### [What to produce]
Each entry is to be restated word for word, with nothing omitted.
--- Data provided ---
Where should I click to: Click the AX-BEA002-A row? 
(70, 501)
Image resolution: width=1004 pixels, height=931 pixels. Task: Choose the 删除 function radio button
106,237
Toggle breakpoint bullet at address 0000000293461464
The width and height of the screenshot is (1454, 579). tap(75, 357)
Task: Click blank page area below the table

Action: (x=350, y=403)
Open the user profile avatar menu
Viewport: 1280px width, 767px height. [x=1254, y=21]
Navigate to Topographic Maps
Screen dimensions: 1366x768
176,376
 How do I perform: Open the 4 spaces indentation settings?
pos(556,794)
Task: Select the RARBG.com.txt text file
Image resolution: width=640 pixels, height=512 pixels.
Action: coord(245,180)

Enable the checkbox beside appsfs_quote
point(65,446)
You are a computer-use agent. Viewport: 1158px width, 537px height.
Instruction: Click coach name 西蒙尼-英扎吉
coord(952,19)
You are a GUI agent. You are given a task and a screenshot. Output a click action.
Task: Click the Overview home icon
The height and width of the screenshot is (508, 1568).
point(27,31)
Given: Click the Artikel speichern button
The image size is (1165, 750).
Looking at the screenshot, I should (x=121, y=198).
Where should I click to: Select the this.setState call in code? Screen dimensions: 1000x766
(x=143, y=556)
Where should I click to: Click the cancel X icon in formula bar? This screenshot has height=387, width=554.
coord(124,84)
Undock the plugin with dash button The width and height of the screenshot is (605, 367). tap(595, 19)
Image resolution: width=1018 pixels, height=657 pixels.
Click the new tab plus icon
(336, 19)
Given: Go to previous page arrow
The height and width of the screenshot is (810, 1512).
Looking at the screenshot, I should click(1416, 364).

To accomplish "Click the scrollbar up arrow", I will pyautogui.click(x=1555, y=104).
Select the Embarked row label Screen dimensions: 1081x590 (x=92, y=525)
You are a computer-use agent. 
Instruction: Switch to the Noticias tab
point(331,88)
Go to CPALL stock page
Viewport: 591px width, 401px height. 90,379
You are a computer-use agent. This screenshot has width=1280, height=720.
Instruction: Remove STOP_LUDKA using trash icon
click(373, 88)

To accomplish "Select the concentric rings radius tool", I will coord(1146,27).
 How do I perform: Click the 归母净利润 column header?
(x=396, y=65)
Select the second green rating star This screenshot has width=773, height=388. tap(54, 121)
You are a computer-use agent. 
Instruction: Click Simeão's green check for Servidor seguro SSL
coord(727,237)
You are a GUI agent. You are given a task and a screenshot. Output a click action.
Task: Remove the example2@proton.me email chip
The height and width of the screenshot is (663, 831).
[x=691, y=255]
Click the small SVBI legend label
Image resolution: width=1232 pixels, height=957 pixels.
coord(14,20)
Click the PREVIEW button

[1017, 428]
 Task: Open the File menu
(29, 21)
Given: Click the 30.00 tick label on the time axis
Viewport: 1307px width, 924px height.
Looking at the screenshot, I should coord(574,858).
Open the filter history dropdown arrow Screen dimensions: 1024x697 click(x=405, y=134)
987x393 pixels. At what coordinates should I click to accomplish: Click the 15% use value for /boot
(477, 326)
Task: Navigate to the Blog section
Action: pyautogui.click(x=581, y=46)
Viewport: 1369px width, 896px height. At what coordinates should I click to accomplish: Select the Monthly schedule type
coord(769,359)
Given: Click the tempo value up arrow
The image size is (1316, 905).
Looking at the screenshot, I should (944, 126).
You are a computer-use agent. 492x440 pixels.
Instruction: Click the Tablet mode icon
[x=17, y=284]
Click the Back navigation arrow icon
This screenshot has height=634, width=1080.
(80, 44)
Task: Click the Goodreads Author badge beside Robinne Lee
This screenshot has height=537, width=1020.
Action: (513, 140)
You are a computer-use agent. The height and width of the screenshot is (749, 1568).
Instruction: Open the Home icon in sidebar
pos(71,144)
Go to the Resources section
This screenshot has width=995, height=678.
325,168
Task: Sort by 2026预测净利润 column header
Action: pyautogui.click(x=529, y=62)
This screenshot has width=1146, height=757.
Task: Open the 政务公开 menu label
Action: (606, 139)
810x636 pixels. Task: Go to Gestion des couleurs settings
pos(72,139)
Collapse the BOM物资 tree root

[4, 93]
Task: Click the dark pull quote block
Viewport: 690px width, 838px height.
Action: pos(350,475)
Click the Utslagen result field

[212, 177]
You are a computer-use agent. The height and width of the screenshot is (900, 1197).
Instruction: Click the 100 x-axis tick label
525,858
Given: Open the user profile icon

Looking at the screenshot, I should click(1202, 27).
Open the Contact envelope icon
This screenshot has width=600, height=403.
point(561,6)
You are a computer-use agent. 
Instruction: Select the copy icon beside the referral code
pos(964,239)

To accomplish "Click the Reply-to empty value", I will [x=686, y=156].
---
### [Written answer]
Where should I click to: Click the AX-BEA002-A row? 
(70, 501)
Image resolution: width=1004 pixels, height=931 pixels. Task: Choose the 删除 function radio button
106,237
Toggle breakpoint bullet at address 0000000293461464
The width and height of the screenshot is (1454, 579). tap(75, 357)
Task: Click blank page area below the table

Action: (x=350, y=403)
Open the user profile avatar menu
Viewport: 1280px width, 767px height. [x=1254, y=21]
Navigate to Topographic Maps
Screen dimensions: 1366x768
176,376
 How do I perform: Open the 4 spaces indentation settings?
pos(556,794)
Task: Select the RARBG.com.txt text file
Image resolution: width=640 pixels, height=512 pixels.
Action: coord(245,180)

Enable the checkbox beside appsfs_quote
point(65,446)
You are a computer-use agent. Viewport: 1158px width, 537px height.
Instruction: Click coach name 西蒙尼-英扎吉
coord(952,19)
You are a GUI agent. You are given a task and a screenshot. Output a click action.
Task: Click the Overview home icon
The height and width of the screenshot is (508, 1568).
point(27,31)
Given: Click the Artikel speichern button
The image size is (1165, 750).
Looking at the screenshot, I should (x=121, y=198).
Where should I click to: Select the this.setState call in code? Screen dimensions: 1000x766
(x=143, y=556)
Where should I click to: Click the cancel X icon in formula bar? This screenshot has height=387, width=554.
coord(124,84)
Undock the plugin with dash button The width and height of the screenshot is (605, 367). tap(595, 19)
Image resolution: width=1018 pixels, height=657 pixels.
Click the new tab plus icon
(336, 19)
Given: Go to previous page arrow
The height and width of the screenshot is (810, 1512).
Looking at the screenshot, I should click(1416, 364).

To accomplish "Click the scrollbar up arrow", I will pyautogui.click(x=1555, y=104).
Select the Embarked row label Screen dimensions: 1081x590 (x=92, y=525)
You are a computer-use agent. 
Instruction: Switch to the Noticias tab
point(331,88)
Go to CPALL stock page
Viewport: 591px width, 401px height. 90,379
You are a computer-use agent. This screenshot has width=1280, height=720.
Instruction: Remove STOP_LUDKA using trash icon
click(373, 88)

To accomplish "Select the concentric rings radius tool", I will coord(1146,27).
 How do I perform: Click the 归母净利润 column header?
(x=396, y=65)
Select the second green rating star This screenshot has width=773, height=388. tap(54, 121)
You are a computer-use agent. 
Instruction: Click Simeão's green check for Servidor seguro SSL
coord(727,237)
You are a GUI agent. You are given a task and a screenshot. Output a click action.
Task: Remove the example2@proton.me email chip
The height and width of the screenshot is (663, 831).
[x=691, y=255]
Click the small SVBI legend label
Image resolution: width=1232 pixels, height=957 pixels.
coord(14,20)
Click the PREVIEW button

[1017, 428]
 Task: Open the File menu
(29, 21)
Given: Click the 30.00 tick label on the time axis
Viewport: 1307px width, 924px height.
Looking at the screenshot, I should coord(574,858).
Open the filter history dropdown arrow Screen dimensions: 1024x697 click(x=405, y=134)
987x393 pixels. At what coordinates should I click to accomplish: Click the 15% use value for /boot
(477, 326)
Task: Navigate to the Blog section
Action: pyautogui.click(x=581, y=46)
Viewport: 1369px width, 896px height. At what coordinates should I click to accomplish: Select the Monthly schedule type
coord(769,359)
Given: Click the tempo value up arrow
The image size is (1316, 905).
Looking at the screenshot, I should (944, 126).
You are a computer-use agent. 492x440 pixels.
Instruction: Click the Tablet mode icon
[x=17, y=284]
Click the Back navigation arrow icon
This screenshot has height=634, width=1080.
(80, 44)
Task: Click the Goodreads Author badge beside Robinne Lee
This screenshot has height=537, width=1020.
Action: (513, 140)
You are a computer-use agent. The height and width of the screenshot is (749, 1568).
Instruction: Open the Home icon in sidebar
pos(71,144)
Go to the Resources section
This screenshot has width=995, height=678.
325,168
Task: Sort by 2026预测净利润 column header
Action: pyautogui.click(x=529, y=62)
This screenshot has width=1146, height=757.
Task: Open the 政务公开 menu label
Action: (606, 139)
810x636 pixels. Task: Go to Gestion des couleurs settings
pos(72,139)
Collapse the BOM物资 tree root

[4, 93]
Task: Click the dark pull quote block
Viewport: 690px width, 838px height.
Action: pos(350,475)
Click the Utslagen result field

[212, 177]
You are a computer-use agent. The height and width of the screenshot is (900, 1197).
Instruction: Click the 100 x-axis tick label
525,858
Given: Open the user profile icon

Looking at the screenshot, I should click(1202, 27).
Open the Contact envelope icon
This screenshot has width=600, height=403.
point(561,6)
You are a computer-use agent. 
Instruction: Select the copy icon beside the referral code
pos(964,239)

To accomplish "Click the Reply-to empty value", I will [x=686, y=156].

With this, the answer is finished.